Union and employers have called calls for the NZ government to do more to help the manufacturing sector after the Australian government helped Norske Skog upgrade a paper mill in Tasmania while the company axed jobs in New Zealand.
According to Norske Skog, the company will halve its production at the Tasman mill in Kawerau.
The Engineering, Printing and Manufacturing Union (EPMU) estimated that 100 of its 290 jobs may go.
It was revealed yesterday that the Australian Federal government and Tasmanian state government were subsidising an A$84 million (NZ$107m) upgrade at Norske Skog's Boyer mill, reports stuff.co.nz.
EPMU national secretary Bill Newson said the union and employers wanted the New Zealand government do more to help retain manufacturing jobs.
"Employers are regularly saying to us that one of their primary concerns is there is no government strategy for New Zealand jobs," Newson said.
Labour and the Greens estimated that between 20,000 and 25,000 manufacturing jobs have been lost since National came to power in 2008.
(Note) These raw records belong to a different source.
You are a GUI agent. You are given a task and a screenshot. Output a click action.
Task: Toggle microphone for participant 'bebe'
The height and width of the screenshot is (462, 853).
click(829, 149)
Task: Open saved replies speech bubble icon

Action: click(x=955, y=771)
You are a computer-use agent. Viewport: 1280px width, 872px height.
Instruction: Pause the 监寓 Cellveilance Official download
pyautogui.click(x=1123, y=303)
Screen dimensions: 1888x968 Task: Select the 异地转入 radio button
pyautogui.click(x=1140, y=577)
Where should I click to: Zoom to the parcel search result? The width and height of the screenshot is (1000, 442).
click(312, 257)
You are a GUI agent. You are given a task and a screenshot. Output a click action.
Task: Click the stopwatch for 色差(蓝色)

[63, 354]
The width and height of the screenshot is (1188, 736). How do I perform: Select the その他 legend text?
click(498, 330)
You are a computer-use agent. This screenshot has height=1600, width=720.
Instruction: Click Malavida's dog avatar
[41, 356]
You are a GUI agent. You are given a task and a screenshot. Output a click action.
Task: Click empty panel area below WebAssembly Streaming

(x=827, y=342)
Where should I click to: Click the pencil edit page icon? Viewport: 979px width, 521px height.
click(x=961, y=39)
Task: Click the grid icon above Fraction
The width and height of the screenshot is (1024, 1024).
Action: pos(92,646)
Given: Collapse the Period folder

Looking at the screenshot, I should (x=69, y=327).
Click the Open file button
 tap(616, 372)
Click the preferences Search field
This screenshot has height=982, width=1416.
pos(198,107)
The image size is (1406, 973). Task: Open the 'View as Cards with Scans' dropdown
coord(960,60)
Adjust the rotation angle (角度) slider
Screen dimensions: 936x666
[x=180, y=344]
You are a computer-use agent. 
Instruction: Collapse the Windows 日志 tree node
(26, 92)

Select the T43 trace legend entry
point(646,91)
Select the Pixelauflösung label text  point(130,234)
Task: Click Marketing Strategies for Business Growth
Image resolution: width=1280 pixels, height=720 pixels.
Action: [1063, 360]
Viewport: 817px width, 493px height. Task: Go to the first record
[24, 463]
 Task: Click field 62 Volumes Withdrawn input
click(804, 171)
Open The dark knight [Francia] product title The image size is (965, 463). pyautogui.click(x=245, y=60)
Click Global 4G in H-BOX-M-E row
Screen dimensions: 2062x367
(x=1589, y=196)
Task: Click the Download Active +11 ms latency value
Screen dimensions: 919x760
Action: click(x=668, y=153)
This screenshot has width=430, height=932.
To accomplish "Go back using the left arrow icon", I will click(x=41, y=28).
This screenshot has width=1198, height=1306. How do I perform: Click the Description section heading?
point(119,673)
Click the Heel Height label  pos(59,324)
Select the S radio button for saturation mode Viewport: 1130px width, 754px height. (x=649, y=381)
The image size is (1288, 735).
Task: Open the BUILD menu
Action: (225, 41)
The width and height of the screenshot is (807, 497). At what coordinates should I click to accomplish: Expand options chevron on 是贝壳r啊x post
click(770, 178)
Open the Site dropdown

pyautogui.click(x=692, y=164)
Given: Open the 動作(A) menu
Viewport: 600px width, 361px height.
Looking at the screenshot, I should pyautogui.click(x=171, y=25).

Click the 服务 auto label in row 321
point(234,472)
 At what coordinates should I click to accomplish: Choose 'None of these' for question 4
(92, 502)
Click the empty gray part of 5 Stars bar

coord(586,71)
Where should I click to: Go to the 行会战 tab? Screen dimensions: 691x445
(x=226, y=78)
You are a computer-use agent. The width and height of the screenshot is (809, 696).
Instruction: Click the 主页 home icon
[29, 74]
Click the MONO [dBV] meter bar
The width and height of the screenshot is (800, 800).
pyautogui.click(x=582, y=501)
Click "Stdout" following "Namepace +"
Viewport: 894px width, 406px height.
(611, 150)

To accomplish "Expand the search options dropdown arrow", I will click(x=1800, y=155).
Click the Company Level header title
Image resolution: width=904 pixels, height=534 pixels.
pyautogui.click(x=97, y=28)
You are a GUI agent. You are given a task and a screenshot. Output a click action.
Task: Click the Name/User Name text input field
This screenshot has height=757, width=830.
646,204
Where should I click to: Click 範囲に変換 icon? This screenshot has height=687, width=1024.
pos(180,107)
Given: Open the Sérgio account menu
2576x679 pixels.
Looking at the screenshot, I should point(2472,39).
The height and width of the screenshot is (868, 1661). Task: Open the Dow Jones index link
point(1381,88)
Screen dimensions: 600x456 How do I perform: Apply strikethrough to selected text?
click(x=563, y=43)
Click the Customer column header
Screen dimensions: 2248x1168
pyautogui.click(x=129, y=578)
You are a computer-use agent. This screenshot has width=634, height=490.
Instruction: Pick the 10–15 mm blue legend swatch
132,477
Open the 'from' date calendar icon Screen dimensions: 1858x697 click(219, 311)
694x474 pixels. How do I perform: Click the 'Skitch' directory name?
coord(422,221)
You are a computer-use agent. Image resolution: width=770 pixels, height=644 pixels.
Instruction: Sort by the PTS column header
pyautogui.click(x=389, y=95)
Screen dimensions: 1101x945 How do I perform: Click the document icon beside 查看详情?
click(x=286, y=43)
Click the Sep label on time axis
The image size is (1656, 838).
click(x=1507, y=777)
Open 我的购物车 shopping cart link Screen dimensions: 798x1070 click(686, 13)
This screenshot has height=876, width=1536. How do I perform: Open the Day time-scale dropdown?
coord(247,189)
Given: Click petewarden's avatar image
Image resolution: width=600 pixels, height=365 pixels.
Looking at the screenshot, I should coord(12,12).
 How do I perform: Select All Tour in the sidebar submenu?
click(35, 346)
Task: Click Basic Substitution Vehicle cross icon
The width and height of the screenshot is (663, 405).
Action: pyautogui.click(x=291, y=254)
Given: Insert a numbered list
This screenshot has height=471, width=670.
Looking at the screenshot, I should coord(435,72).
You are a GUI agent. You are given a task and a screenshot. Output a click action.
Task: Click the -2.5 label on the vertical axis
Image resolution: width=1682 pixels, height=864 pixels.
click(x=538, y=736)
Greens co-leader Russell Norman said the government had to encourage companies to invest in research and development and upgrade their technologies.
"This Government doesn't really understand that, it just takes a laissez faire approach and if you do that, you just end up going backwards," Norman added.
Labour's economic development spokesman David Cunliffe said governments around the world recognised the importance of having high-value manufacturing at the core of their economies.
Cunliffe went to say "but ours doesn't. The national government is sitting on its hands while iconic companies like Norske Skog Tasman are scaling back in the face of government-assisted competition and companies like Fisher and Paykel are being sold out from under us."
Economic development minister Steven Joyce said the newsprint industry was in decline because of modern technology.
Norske Skog volumes were declining faster than the company had expected.
"The reason they are maintaining volumes in Australia is because the Australian mill is closer to the newsprint markets that are still left. It doesn't have much to do with the Australian Government subsidies," Joyce added.